The bulk of the public funding would come from $180 million in transferable tax credits from the state and $120 million in county bonds, which can vary based on interest rate returns. Clark County also would contribute $25 million in credit toward infrastructure costs.

The A’s have been looking for a home to replace Oakland Coliseum, where the team has played since arriving from Kansas City for the 1968 season. The team had sought to build a stadium in Fremont, San Jose and finally the Oakland waterfront, all ideas that never materialized.

The plan in the Nevada Legislature won’t directly raise taxes. It can move forward with a simply majority vote in the Senate and Assembly. Lawmakers have a little more than a week to consider the proposal before they adjourn June 5, though it could be voted on if a special session is called.

The Athletics have agreed to use land on the southern end of the Las Vegas Strip, where the Tropicana Las Vegas casino resort sits. Oakland Mayor Sheng Thao has said he is disappointed the team didn’t negotiate with Oakland as a “true partner.”

Las Vegas would be the fourth home for a franchise that started as the Philadelphia Athletics from 1901-54. It would become the smallest TV market in Major League Baseball and the smallest market to be home to three major professional sports franchises.

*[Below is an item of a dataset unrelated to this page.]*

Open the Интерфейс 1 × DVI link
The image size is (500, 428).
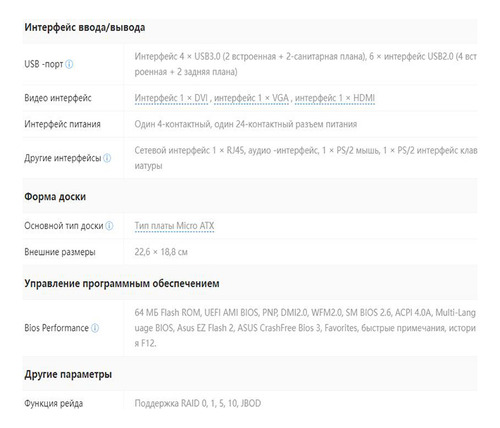[x=171, y=98]
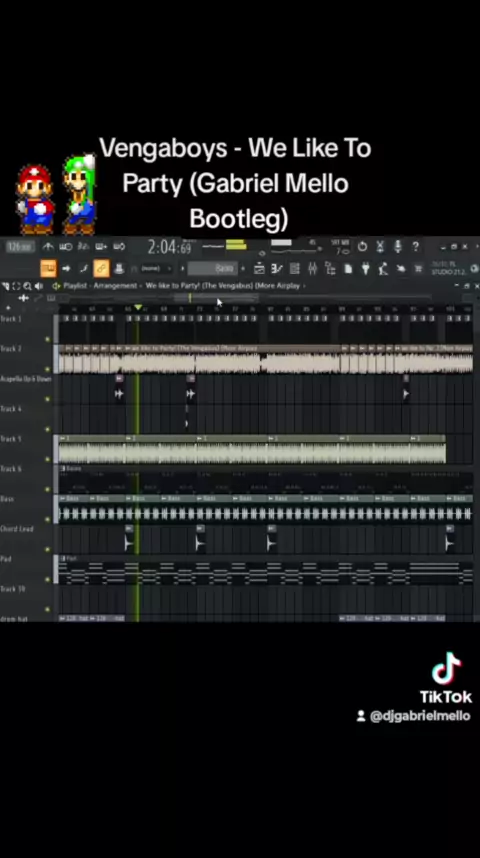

The team and Las Vegas are hoping to draw from the nearly 40 million tourists who visit the city annually to help fill the stadium. The 30,000-seat capacity would make it the smallest MLB stadium.

MLB Commissioner Rob Manfred said a vote on the Oakland Athletics’ prospective move to Las Vegas could take place when owners meet June 13-15 in New York.

The plan faces an uncertain path in the Nevada Legislature. Democratic leaders said financing bills, including for the A’s, may not go through if Republican Gov. Joe Lombardo vetoes the five budget bills, which he has threatened to do as many of his priorities have stalled or faded in the Democratic-controlled Legislature.

Under the bill, the Clark County Board of Commissioners would create a homelessness prevention and assistance fund along the stadium’s area in coordination with MLB and the Nevada Resort Association. There, they would manage funds for services, including emergency rental and utility assistance, job training, rehabilitation and counseling services for people experiencing or at risk of homelessness.

The lease agreement with the Las Vegas Stadium Authority would be up for renewal after 30 years.

Nevada’s legislative leadership is reviewing the proposal, Democratic state Assembly Speaker Steve Yeager said in a statement.

“No commitment will be made until we have both evaluated the official proposal and received input from interested parties, including impacted community members,” Yeager said.